Work to complete: All of the lines below need to be copied exactly, apart from the pictures.

*** Records for processing ***

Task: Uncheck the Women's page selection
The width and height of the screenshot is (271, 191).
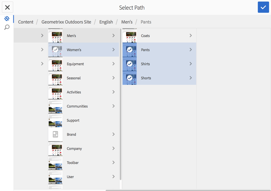Action: click(x=55, y=50)
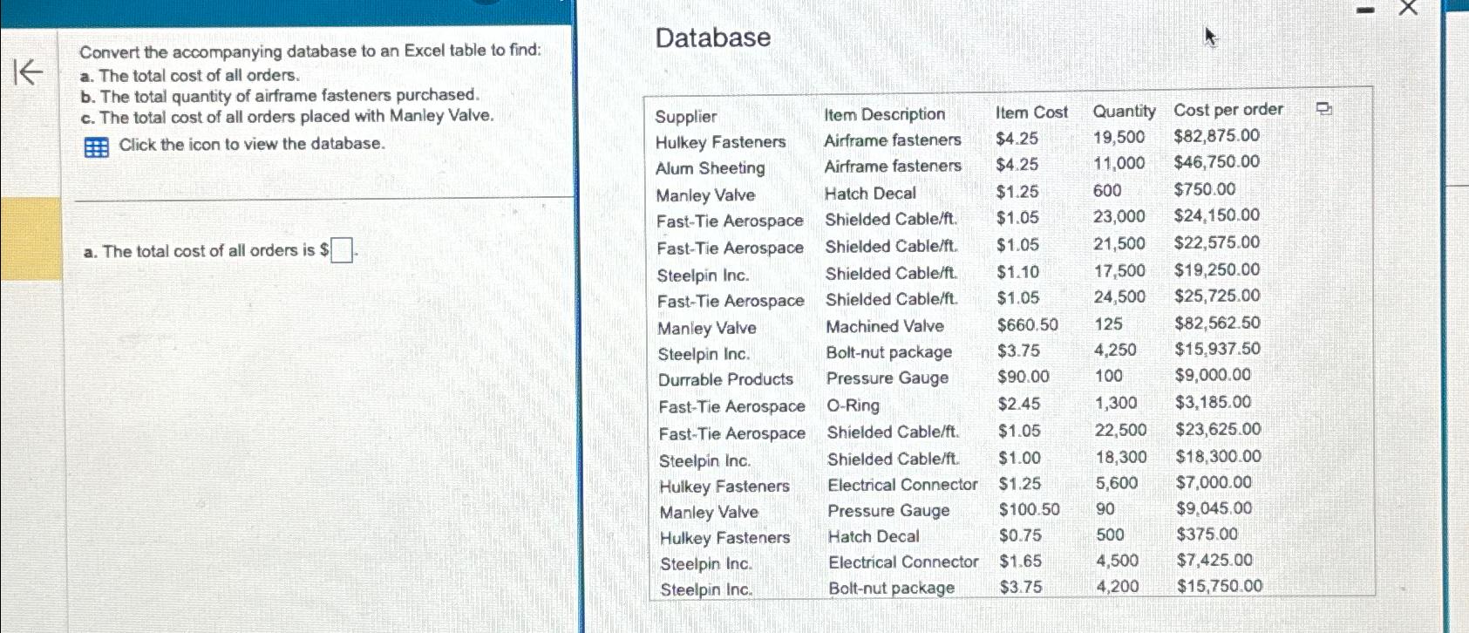Click the question instructions panel header

click(310, 51)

*** End of Records for processing ***

Your response:
Task: Uncheck the Women's page selection
The width and height of the screenshot is (271, 191).
Action: click(x=55, y=50)
Click the question instructions panel header

click(310, 51)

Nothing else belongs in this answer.